Some beaches to close as $15M beach restoration project begins in N. Wildwood
1,000-foot stretches of beach will be closed at a time.
Storm-driven erosion has shrunk the beach at high tide on Seventh Avenue in North Wildwood to a skinny version of its former self.
A once 70-foot-wide dune has been wiped out.
Starting this week, the state of New Jersey will begin beefing up the stretch of beach, as well as others, in North Wildwood as part of an eagerly anticipated taxpayer-funded emergency replenishment project for the resort community.
“We’ve been coming down to the beach for years, and we’ve watched it go from larger to smaller,” Jim Brown of Clifton Heights said Monday as he walked the promenade in front of the beach with Jen Wark. “It’s been pretty considerable. If it’s high tide, you’re sitting on top of each other.”
It couldn’t come soon enough for Mayor Patrick Rosenello and state officials, who’ve been in a spat since 2022 over how and when to tackle the work.
Work begins
Crews began moving equipment into place last week, including a half-mile long pipe that will take wet sand from the ocean floor and carry it to the beach.
Dredge vessels were on their way Monday, expected to start pumping sand within the next few days under a project managed by the New Jersey Department of Transportation’s Office of Maritime Resources. Work is being carried out by H & L Contracting and Great Lakes Dredge & Dock.

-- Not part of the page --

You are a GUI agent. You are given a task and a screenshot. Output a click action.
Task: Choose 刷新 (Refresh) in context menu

New Jersey has pledged $10 million to the project so far. North Wildwood will contribute $5.1 million. Crews will spread hundreds of thousands of cubic yards of sand onto the beaches, aiming to finish by July 4. About 1,000-foot stretches of beach will be closed at a time. They will reopen to beachgoers as they are finished.
The contractors will start this week by pumping sand onto the beach at Seventh Avenue and will then make their way north to the jetty at Second Avenue and John F. Kennedy Boulevard. Once that section is complete, the contractors will return to Seventh Avenue and continue dredging south.

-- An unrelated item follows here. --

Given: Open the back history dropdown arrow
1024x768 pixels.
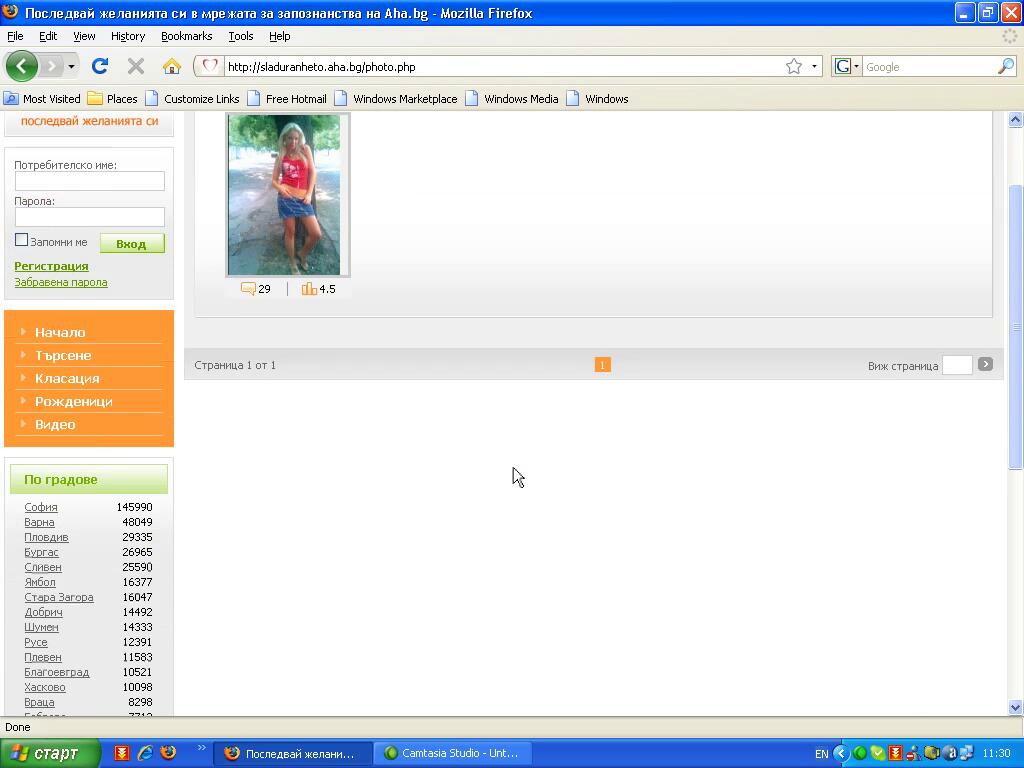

The state on Monday said “the dredge was water-tested and is being prepped for its move through the inland waterway from Atlantic City to Hereford Inlet in North Wildwood. The dredge should be in place late tomorrow (Tuesday) and dredging is expected to commence on Wednesday.”
Dispute led to dredge
North Wildwood officials and the state agreed to the emergency dredging project in April. The deal is the result of a dispute between the resort town and the New Jersey Department of Environmental Protection that began in the summer of 2022.
At the time, North Wildwood’s beaches had been badly battered by a series of storms. So the town set out to grade and erect barriers on its own when the DEP stepped in to stop the work, saying the methods the town planned to use would only worsen erosion.
State officials wanted the community to wait for a long-term, multi-community project for years with the U.S. Army Corps to better address erosion. But that project isn’t expected to start until next spring, and there is no timeline yet for when crews would get to North Wildwood’s beaches.
So North Wildwood set out on its own to reshape its beaches, leading the state’s Department of Environmental Protection to step in and halt work.
But Rosenello said the beaches could not wait for that work to start and continued a public spat with the DEP that resulted in the town filing a lawsuit last year.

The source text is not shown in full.